Italy borrowed €6.5 billion with a 12-month bond issue today but had to pay increased rates, the Bank of Italy said.

Rome continues to come under fire from investors spooked by the debt crisis.

Interest rates for the one-year bonds rose to 3.972% compared to the 2.34% paid in an auction on May 11.

Italy is battling to deny rumours that it might be forced to follow Spain in asking for a bailout.

While there was sustained investor demand - the treasury was able to raise the entire sum it had aimed for - the peak in rates signifies a severe drop in confidence in Italy, with fears that even a 12-month investment is now a risk.

While Monti managed to regain market confidence after taking over from Silvio Berlusconi at the end of last year, investor concerns have increased steadily in recent weeks amid fresh turmoil on the markets.

After Spain's request for EU help to rescue stricken banks and ahead of a momentous vote in Greece which could result in the country leaving the euro zone, Italy's 10-year government bond yield leapt over the warning 6% barrier.

Monti told the cabinet today ahead of the bond session that he was relaxed about Italy's standing on international markets at a "crucial" time for the eurozone, despite rising crisis contagion.

The former EU commissioner said that Italy had a lower public deficit and unemployment rate than many other EU countries, and "stable" banks which were not exposed to the real estate crisis threatening Spain.

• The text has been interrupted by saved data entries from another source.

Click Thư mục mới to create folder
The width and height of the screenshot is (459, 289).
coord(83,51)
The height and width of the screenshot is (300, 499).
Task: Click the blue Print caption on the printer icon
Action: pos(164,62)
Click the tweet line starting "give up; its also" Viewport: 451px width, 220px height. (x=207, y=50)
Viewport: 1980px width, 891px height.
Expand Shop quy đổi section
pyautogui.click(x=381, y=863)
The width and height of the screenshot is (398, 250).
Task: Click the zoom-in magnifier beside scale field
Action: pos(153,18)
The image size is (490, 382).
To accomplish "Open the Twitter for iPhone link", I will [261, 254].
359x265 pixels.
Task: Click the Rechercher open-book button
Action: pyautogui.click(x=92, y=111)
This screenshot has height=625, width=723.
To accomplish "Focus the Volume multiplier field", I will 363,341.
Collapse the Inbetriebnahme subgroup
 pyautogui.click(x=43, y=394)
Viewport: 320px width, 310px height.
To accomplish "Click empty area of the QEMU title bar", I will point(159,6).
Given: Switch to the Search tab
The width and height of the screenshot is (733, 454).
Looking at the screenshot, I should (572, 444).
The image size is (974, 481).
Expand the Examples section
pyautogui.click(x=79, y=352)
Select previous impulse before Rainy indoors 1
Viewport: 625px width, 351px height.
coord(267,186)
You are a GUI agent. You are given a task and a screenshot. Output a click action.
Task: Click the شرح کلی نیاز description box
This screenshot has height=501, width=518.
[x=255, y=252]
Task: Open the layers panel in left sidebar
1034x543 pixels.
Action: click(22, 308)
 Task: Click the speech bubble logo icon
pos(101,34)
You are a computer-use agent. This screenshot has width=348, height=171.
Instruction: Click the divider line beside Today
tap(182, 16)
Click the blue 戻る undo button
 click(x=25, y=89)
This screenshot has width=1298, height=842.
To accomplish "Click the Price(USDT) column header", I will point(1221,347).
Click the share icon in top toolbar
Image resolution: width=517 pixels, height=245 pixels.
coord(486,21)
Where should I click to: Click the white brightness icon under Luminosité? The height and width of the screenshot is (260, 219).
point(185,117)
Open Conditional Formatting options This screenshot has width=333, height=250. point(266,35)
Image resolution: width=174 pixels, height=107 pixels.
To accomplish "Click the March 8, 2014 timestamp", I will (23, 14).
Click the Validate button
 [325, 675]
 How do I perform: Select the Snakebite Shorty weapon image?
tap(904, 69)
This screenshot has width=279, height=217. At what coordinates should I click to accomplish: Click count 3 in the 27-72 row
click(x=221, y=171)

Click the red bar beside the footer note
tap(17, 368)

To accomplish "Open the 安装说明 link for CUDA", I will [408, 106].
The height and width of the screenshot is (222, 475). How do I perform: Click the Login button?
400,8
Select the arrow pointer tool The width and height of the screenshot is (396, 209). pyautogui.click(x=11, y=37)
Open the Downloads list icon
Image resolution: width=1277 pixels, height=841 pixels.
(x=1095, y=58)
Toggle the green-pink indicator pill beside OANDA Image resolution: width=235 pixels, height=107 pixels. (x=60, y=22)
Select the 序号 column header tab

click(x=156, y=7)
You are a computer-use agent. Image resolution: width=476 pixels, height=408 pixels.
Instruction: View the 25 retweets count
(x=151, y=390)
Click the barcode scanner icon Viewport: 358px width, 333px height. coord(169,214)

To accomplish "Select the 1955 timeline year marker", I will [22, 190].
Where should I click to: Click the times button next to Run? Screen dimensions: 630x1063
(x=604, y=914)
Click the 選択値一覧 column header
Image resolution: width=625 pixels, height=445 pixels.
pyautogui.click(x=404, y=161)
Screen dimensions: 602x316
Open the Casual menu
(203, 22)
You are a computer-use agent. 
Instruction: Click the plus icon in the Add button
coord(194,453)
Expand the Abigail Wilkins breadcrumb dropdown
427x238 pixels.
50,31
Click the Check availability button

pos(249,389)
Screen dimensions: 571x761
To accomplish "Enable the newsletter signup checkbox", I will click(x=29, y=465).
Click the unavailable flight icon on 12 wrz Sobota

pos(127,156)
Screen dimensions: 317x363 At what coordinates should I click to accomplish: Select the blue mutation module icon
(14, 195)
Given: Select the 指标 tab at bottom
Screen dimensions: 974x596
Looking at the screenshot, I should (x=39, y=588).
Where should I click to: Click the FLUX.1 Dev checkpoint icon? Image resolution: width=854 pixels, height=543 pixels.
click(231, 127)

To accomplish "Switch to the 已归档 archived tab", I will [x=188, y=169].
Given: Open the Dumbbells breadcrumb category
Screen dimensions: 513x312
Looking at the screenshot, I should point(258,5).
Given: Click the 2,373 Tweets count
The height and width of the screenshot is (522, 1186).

German Finance Minister Wolfgang Schaeuble also tried to pour oil on troubled waters by insisting Italy was not in danger of getting pulled further into the euro zone debt-crisis.

"If Italy continues on the path Monti has set out on it will not be in danger," Schaeuble said in an interview with La Stampa newspaper.

Monti yesterday insisted that Rome was not at risk of contagion and "will not need a bailout even in the future." He called on the markets and financial observers "not to be governed by cliches or prejudices."

But economic observers have said Monti will have to act fast to reassure those who think Italy's public debt mountain of €1.9 trillion and its struggle to boost growth, means there is a high risk of debt-crisis fever.